As Cameron and Ruben Wolfe walk home from school one day, a rough bloke awaits them at their gate. "Can we talk inside?" he asks.

"Well, for starters," Rube answers, "who the hell are y'?"

"Oh, I'm sorry," says the stranger. "I'm a guy who can either change your life or smack it into the ground for bein' smart."

The brothers decide to listen. They keep listening, and soon they're embroiled in a ruthless underground world of sleazy amateur boxing, 50 bucks for a win, a decent tip for a loss. The intensity of this kind of fighting goes beyond the obvious violence and danger, though, as Cameron wonders whether he even wants to come out from his brother's shadow and both boys seek an identity beyond that of their painfully harsh working class family's.
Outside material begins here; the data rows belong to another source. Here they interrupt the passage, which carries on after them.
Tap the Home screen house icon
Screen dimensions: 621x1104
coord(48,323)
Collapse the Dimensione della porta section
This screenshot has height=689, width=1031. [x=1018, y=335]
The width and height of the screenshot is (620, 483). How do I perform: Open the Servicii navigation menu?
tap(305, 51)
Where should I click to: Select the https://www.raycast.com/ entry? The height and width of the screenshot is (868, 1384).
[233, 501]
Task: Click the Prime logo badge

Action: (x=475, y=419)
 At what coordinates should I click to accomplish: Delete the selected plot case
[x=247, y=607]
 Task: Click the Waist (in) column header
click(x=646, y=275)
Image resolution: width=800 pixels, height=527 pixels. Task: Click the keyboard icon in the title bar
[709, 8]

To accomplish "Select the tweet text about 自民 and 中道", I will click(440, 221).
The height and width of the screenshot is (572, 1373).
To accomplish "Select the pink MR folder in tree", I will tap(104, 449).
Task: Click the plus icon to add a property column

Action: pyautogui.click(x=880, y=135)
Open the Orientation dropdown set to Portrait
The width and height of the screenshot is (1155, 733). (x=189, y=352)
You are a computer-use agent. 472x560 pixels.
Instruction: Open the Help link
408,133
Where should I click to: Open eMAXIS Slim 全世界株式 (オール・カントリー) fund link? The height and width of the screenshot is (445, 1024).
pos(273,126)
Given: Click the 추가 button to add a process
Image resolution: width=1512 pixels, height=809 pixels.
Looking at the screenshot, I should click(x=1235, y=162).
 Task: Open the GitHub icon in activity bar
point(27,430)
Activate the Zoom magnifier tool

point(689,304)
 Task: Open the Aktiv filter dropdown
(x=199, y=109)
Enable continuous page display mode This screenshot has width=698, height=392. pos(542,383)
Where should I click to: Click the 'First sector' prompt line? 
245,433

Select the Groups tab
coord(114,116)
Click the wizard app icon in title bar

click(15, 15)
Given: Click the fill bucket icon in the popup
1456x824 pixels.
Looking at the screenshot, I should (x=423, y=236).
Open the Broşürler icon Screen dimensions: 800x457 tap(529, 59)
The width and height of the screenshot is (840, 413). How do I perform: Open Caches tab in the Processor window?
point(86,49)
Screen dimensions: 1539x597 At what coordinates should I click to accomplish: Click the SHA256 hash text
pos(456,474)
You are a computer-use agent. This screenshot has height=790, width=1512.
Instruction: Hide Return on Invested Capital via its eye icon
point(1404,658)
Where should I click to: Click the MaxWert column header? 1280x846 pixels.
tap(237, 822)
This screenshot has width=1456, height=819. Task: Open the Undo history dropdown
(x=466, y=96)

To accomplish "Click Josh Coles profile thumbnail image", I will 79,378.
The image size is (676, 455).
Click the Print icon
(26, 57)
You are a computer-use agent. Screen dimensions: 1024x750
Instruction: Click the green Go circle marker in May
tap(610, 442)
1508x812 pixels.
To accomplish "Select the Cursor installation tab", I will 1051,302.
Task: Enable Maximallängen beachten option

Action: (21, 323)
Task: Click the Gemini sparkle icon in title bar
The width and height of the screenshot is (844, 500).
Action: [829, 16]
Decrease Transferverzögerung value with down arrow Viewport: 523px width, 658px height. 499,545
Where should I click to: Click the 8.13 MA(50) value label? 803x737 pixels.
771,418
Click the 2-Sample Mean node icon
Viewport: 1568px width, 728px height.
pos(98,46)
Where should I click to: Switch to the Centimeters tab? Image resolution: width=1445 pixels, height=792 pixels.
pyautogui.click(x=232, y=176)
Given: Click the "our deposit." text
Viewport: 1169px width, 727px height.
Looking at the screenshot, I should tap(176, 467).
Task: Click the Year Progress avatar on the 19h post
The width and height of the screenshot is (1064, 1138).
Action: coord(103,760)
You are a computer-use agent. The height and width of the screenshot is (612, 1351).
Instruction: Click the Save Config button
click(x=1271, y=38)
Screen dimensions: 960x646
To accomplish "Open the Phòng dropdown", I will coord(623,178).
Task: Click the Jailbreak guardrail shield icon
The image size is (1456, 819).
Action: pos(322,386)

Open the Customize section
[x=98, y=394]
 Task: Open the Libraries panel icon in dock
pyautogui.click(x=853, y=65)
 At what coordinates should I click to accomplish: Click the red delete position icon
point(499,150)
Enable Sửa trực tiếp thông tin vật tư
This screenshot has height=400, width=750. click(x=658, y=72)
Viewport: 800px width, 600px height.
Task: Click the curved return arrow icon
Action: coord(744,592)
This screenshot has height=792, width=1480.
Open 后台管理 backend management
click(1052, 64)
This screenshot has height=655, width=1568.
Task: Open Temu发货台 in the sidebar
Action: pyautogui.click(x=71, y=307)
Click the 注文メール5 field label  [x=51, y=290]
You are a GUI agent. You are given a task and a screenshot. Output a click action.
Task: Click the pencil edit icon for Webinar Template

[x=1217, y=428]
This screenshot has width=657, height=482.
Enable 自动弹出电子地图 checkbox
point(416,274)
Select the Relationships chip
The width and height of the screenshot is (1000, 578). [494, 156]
Markus Zusak pens a surprisingly complex and touching story that will linger long with readers. The language is hard-hitting, witty, and authentic--as are the emotions and action. Fighting Ruben Wolfe is not about boxing. It's about respect, stubborn pride, and real brotherly love. (Ages 12 and older) --Emilie Coulter

(retrieved from Amazon Thu, 12 Mar 2015 18:14:17 -0400)

(see all 2 descriptions)

Partly because of their family's poor finances and partly to prove themselves, brothers Ruben and Cameron take jobs as fighters and find themselves reacting very differently in the boxing ring.